Work to be completed ▸ Pick out each line of the records below that contains the word "image", with capitalization counting, and copy those lines.

────────────────────

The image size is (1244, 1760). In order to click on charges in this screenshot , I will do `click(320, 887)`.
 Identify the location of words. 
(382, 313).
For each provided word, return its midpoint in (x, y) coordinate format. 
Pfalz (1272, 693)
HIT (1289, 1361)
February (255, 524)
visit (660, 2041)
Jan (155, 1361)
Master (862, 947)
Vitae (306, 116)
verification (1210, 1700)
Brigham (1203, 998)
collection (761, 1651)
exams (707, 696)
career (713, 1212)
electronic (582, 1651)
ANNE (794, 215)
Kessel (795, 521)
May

────────────────────

Task response ▸
The image size is (1244, 1760). In order to click on charges in this screenshot , I will do `click(320, 887)`.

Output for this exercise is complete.